# Stable Baselines3 Demo

Few things about Stable Baselines3:
* `stable-baselines3` https://github.com/DLR-RM/stable-baselines3 contains the core algorithms.
* `rl-baselines3-zoo` https://github.com/DLR-RM/rl-baselines3-zoo contains additional scripts for training, evaluation, tuning and recording.

In [1]:
# Install dependencies
# pip install stable-baselines3[extra]
#!apt-get update && apt-get install swig cmake
#!pip install box2d-py
#!pip install "stable-baselines3[extra]>=2.0.0a4"

### Demo - Playing Donkey Kong using DQN

Suppose that we have to design a RL agent to play the atari variant of [Donkey Kong](https://gymnasium.farama.org/environments/atari/donkey_kong/). The following information is given:

| Information        | Value                       |
|--------------------|-----------------------------|
| Action Space       | Discrete(18)                |
| Observation Space  | Box(0, 255, (210, 160, 3), uint8) |
| Import             | `gymnasium.make("ALE/DonkeyKong-v5")` |

[Deep Q-learning](https://en.wikipedia.org/wiki/Q-learning) was originally demonstrated as working directly with frames from atari games (the state space are images from the game). This is made possible because the action value function $q(s,a, \mathbf{w})$ is approximated using a convolutional neural network (CNN), which naturally handles image data. Of course, DQN can also be used with other function approximators. But when using a Multilayer Perceptron (MLP) for example, feature vectors have to be used.

## [Information shown]

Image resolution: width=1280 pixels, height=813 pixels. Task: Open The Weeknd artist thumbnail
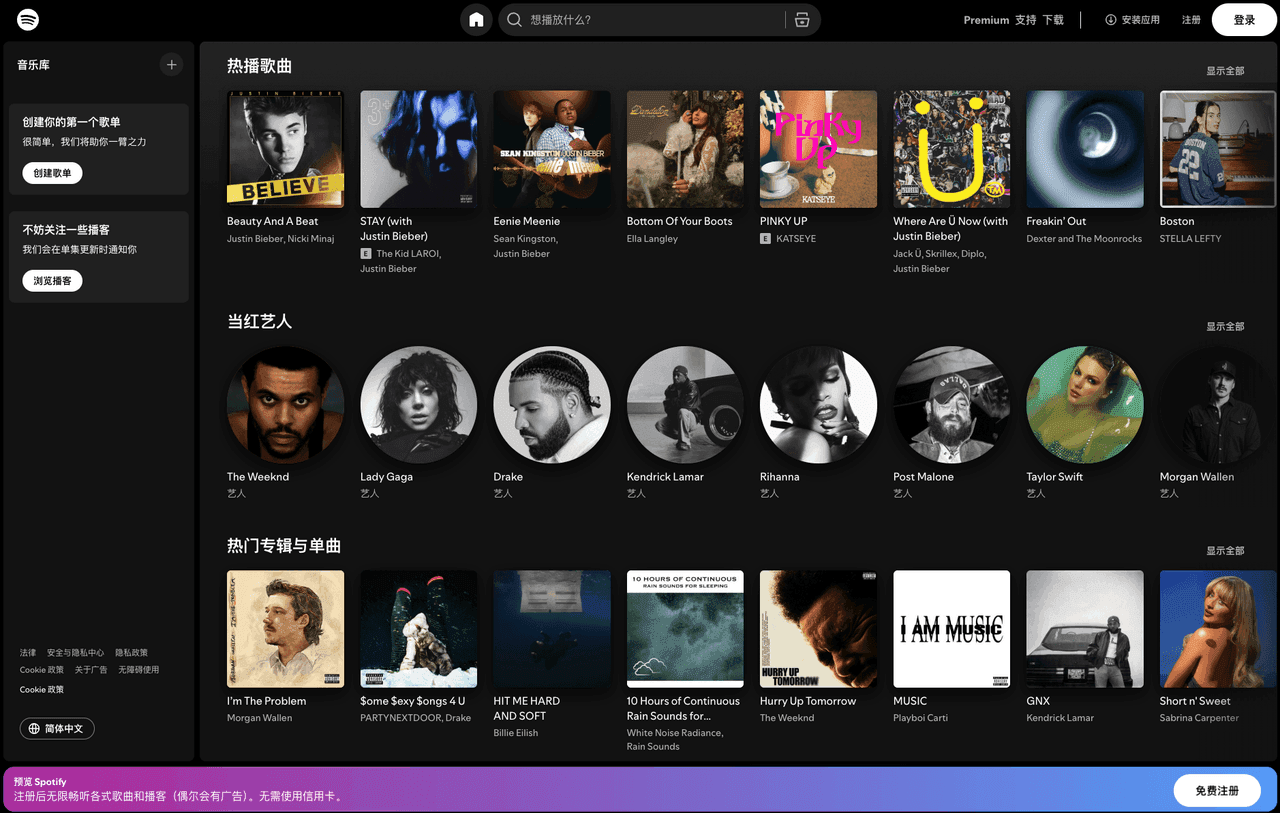pos(285,405)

## [Instruction A]
What action space does the Stable Baselines3 demo list for Donkey Kong?
## [Instruction B]
Rewrite the passage of the Stable Baselines3 demo starting at "Few things about" and ending at "tuning and recording.", swapping "core algorithms" for "main algorithms".
## [Instruction C]
According to the Stable Baselines3 demo, why can Deep Q-learning work directly with frames from atari games?
Please rely only on the Stable Baselines3 demo, not on the data.

## [Task result A]
Discrete(18)

## [Task result B]
Few things about Stable Baselines3:
* `stable-baselines3` https://github.com/DLR-RM/stable-baselines3 contains the main algorithms.
* `rl-baselines3-zoo` https://github.com/DLR-RM/rl-baselines3-zoo contains additional scripts for training, evaluation, tuning and recording.

## [Task result C]
It works because the action value function q(s, a, w) is approximated with a convolutional neural network, which naturally handles image data.